Aqui no Oriente Médio, a corrida pela Casa Branca está sendo atentamente observada.
Com a guerra em Gaza em andamento e um acordo de cessar-fogo ainda distante, alguns críticos de Benjamin Netanyahu suspeitam que o primeiro-ministro de Israel esteja deliberadamente adiando qualquer resolução para depois da eleição, na esperança de que Trump seja mais simpático a Israel do que Kamala.
Há um cheiro de história prestes a se repetir.
Em 1980, a equipe de campanha do republicano Ronald Reagan foi suspeita de ter incentivado o Irã a não libertar os reféns americanos em Teerã até que ele vencesse o presidente Jimmy Carter, prometendo um acordo melhor.
Algo semelhante poderia estar acontecendo agora? Certamente, os opositores de Netanyahu acreditam que ele é agora o principal obstáculo para um acordo de cessar-fogo.
Kamala Harris indicou que poderia ser mais dura com Israel do que Joe Biden, algo que Trump aproveitou, dizendo que a vice-presidente “odeia Israel”.
Os palestinos, profundamente céticos em relação a Donald Trump, mas desapontados com a incapacidade da administração Biden de parar a guerra em Gaza, talvez vejam Kamala como o mal menor.
Eles há muito tempo abandonaram a ideia dos EUA como um mediador honesto no Oriente Médio, mas notaram que Kamala, ao contrário de Trump, afirma estar comprometida com a criação de um Estado palestino.
Elogios a Orban causam reação na Hungria
Nick Thorpe, Correspondente na Europa Central, em Budapeste
Donald Trump elogiou o primeiro-ministro húngaro, Viktor Orban, dizendo: “Viktor Orban, um dos homens mais respeitados, eles o chamam de homem forte. Ele é uma pessoa dura. Inteligente…”
A mídia pró-governo húngara rapidamente destacou o elogio. “Grande reconhecimento!” foi a manchete do jornal Magyar Nemzet.
Por outro lado, o portal de notícias crítico ao governo 444 citou Tim Walz, companheiro de chapa de Kamala Harris: “Ele [Trump] foi perguntado sobre qual líder mundial estava com ele, e ele disse Orban.
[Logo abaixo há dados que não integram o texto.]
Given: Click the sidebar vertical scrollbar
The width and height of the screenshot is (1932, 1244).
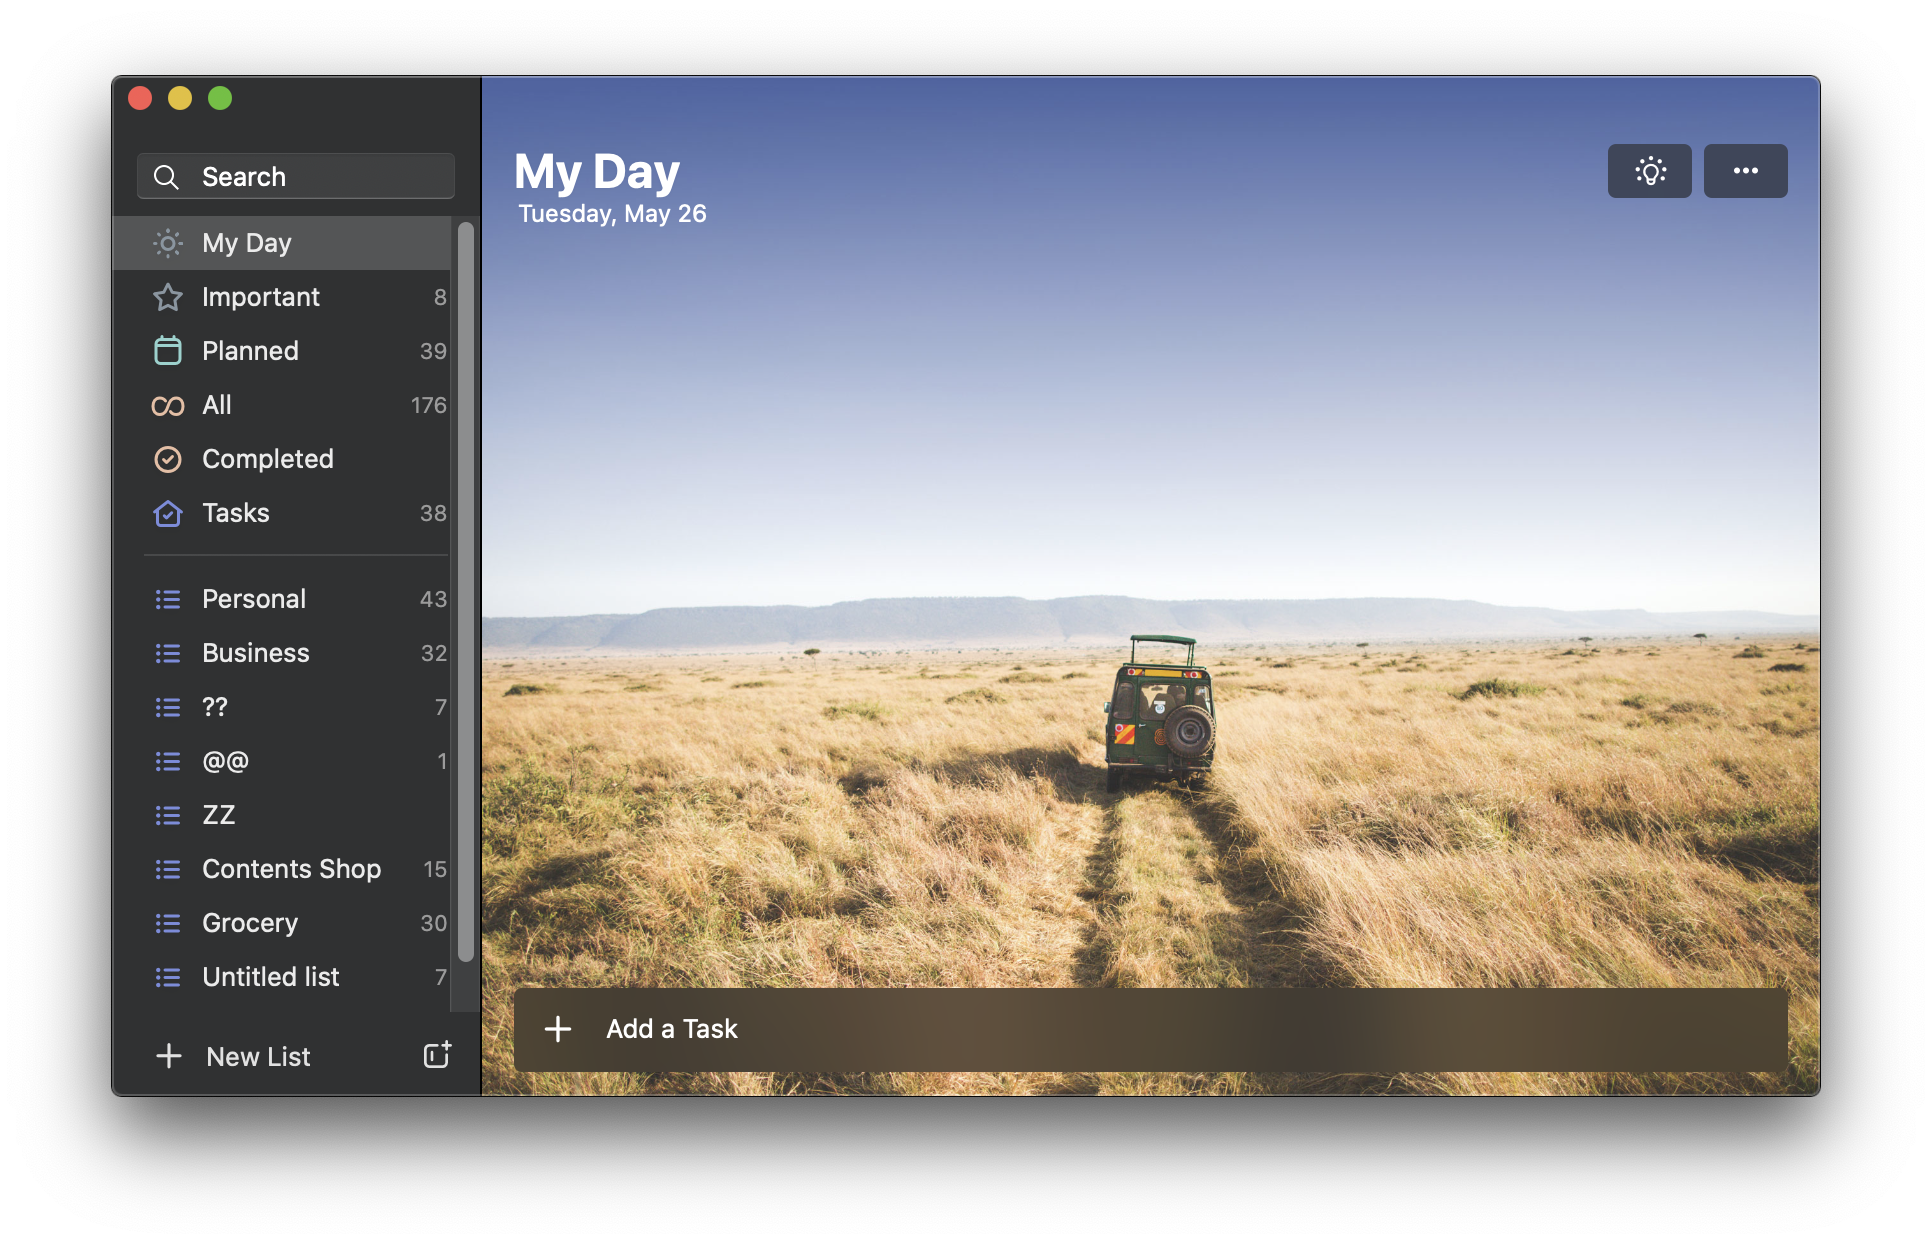Looking at the screenshot, I should point(465,590).
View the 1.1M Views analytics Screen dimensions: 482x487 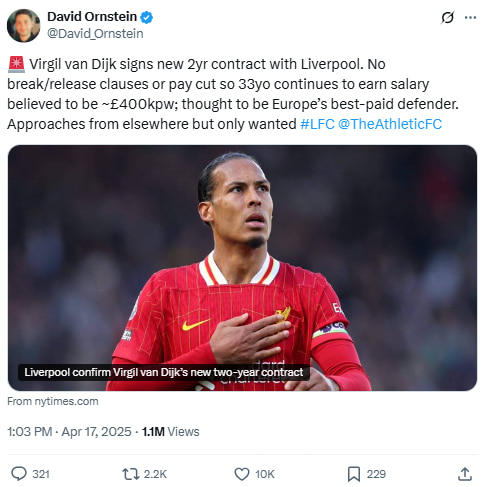[171, 432]
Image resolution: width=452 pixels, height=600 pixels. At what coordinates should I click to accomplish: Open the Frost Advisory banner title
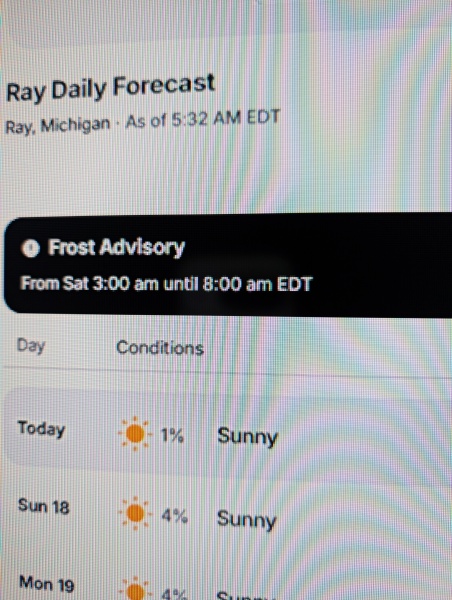point(116,247)
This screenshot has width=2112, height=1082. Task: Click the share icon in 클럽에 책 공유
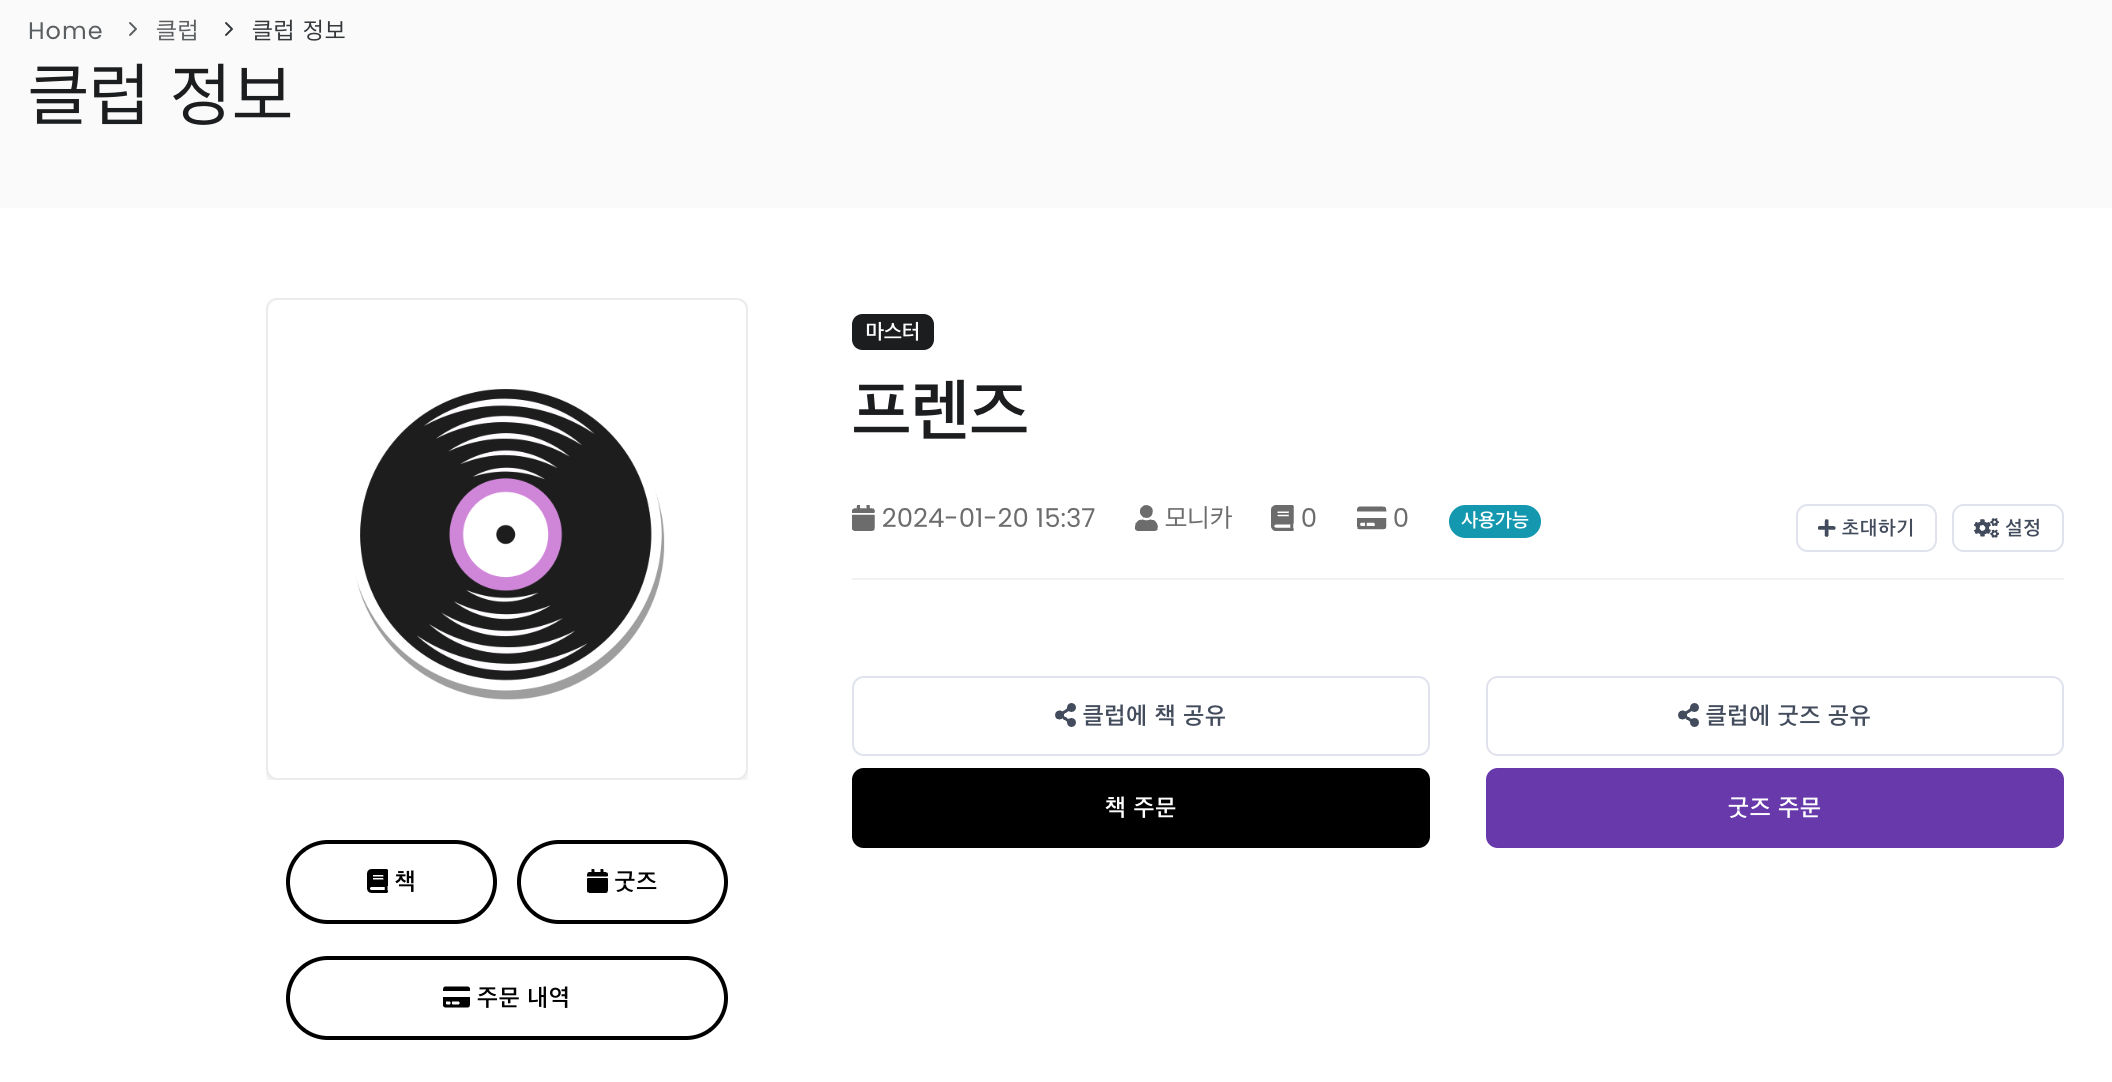[x=1066, y=715]
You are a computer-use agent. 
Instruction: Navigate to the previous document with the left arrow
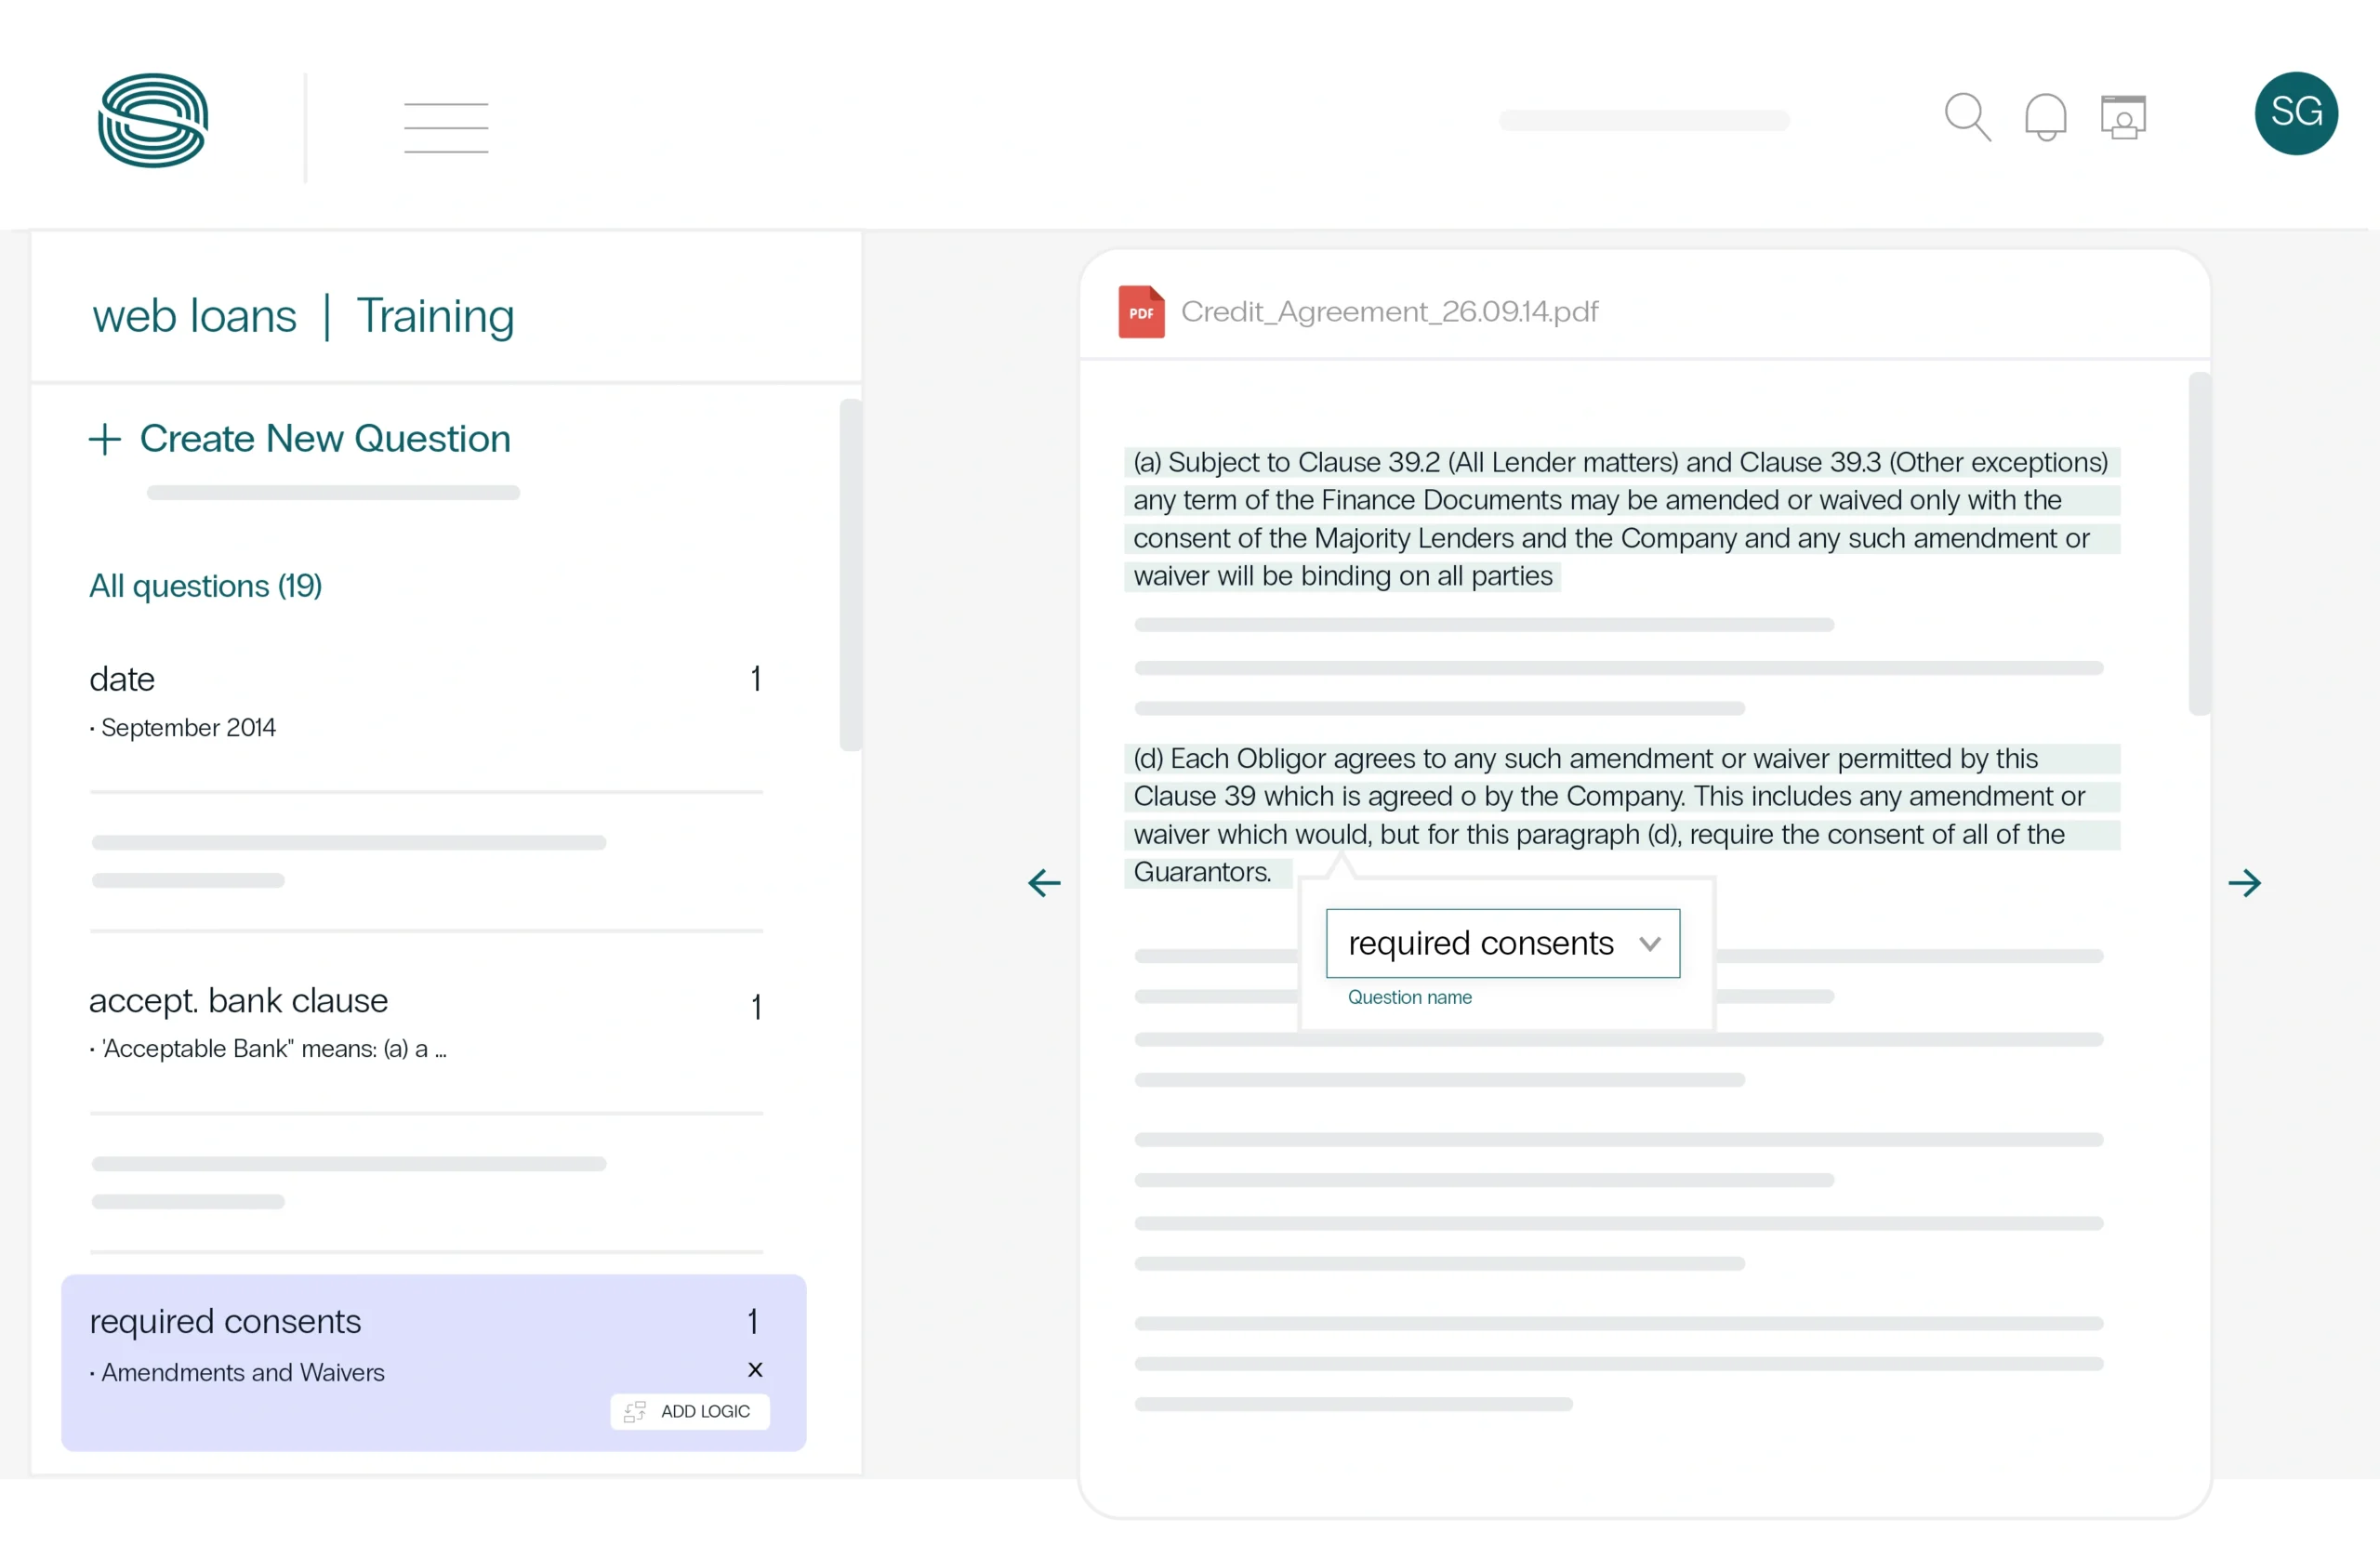pyautogui.click(x=1043, y=883)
Meu Deus. Isso é tudo que precisamos saber.”
Viktor Orban apoiou Trump para presidente em 2016 e está apoiando fortemente sua candidatura novamente em novembro.
Os dois se encontraram pela segunda vez este ano na casa de Trump na Flórida, em 12 de julho, após Orban ter visitado Kiev, Moscou e Pequim numa rápida sequência.
O governo de Orban está apostando tanto na vitória de Trump quanto em sua capacidade de encerrar rapidamente a guerra na Ucrânia.
“As coisas estão mudando. Se Trump voltar, haverá paz. Será estabelecida por ele, sem os europeus”, disse Balazs Orban, diretor político de Viktor Orban, à BBC em julho.